5/22/13

Shortsfest

This collection of short films was memorable for the last one, but let me cover the first four before I wax eloquent about "Walking the Dogs."
  1. "Premature": An extremely clever comedy filmed by a single camera fixed on the dashboard of a four-passenger car. An older Norwegian couple meets their son and his pregnant (Spanish) bride at an airport and "make nice" on their drive home. We see bigotries, tensions, misunderstandings and potential deal breakers quietly surface during this brief ride.
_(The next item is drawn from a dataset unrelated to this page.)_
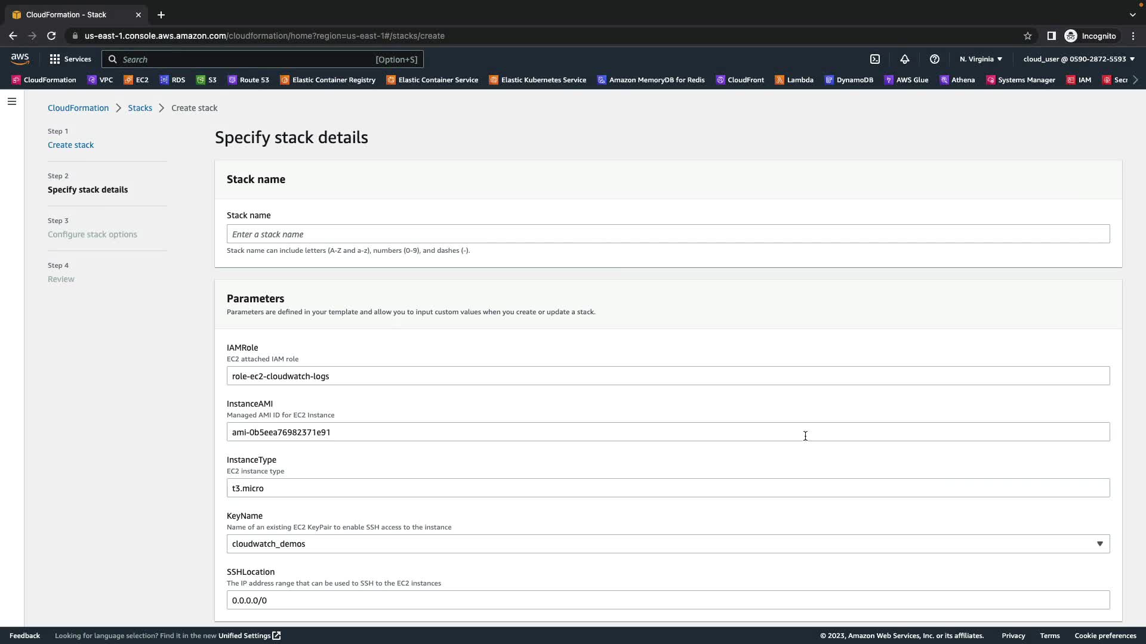Expand the cloud_user account menu
1146x644 pixels.
(x=1079, y=59)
  2. "Kiruna-Kigali": We see parallel stories that are thousands of miles and many months apart. One is a young Rwandan woman in the throes of a difficult (breech) birth, the other is the female doctor who comes to her aid, herself later isolated in a wintry Swedish countryside as she too, goes into labor.
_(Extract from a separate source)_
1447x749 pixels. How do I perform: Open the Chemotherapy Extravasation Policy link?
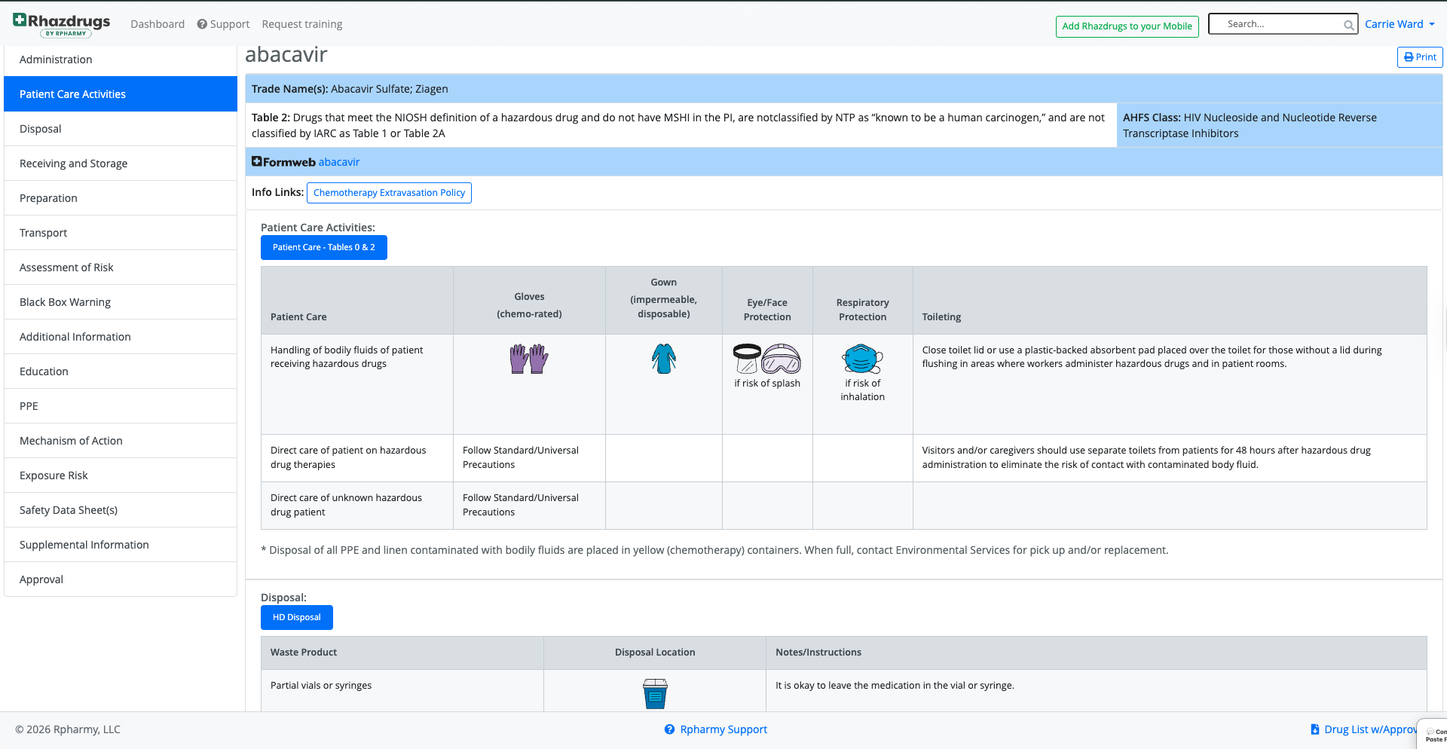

  3. "HowardCantour.com": A film critic allows us to hear his internal monologue about other film critics. He says a film critic will give any film three-and-a-half stars if it flatters his own self-image. I say this is an exercise in Intellectual Masturbation. 'nuff said....
  4. "Boneshaker": This Louisiana bayou based story shows us a Ugandan immigrant family seeking a tent revival in hopes the evangelist can exorcise the devils that make their little girl so unruly. This one featured Quvenzhané Wallis right after she filmed "Beasts of the Southern Wild."
Now we get to the heart of the matter! This next short film had all of us raving as we exited the auditorium.
  • "Walking the Dogs": This brilliant piece was inspired by the security breach of the century when a young man broke into the Queen of England's bedroom at Buckingham Palace and stayed there for ten minutes; her footman/guard was walking her Corgis. Eddie Marsan plays intruder Michael Fagen; Emma Thompson is brilliant as a cautious, but ever-gracious Queen Elizabeth. Their conversation is at first tentative, then it warms up (as warm as a "royal" allows), until HRM offers him a dog biscuit (there is nothing else to eat her bedroom). When the maid finally DOES bring her morning tea, she is simply told to fetch another cup and saucer. This is a 30-minute episode in a BBC series. No trailer, sorry.
I will go on a quest to find a DVD of this Playhouse Presents series!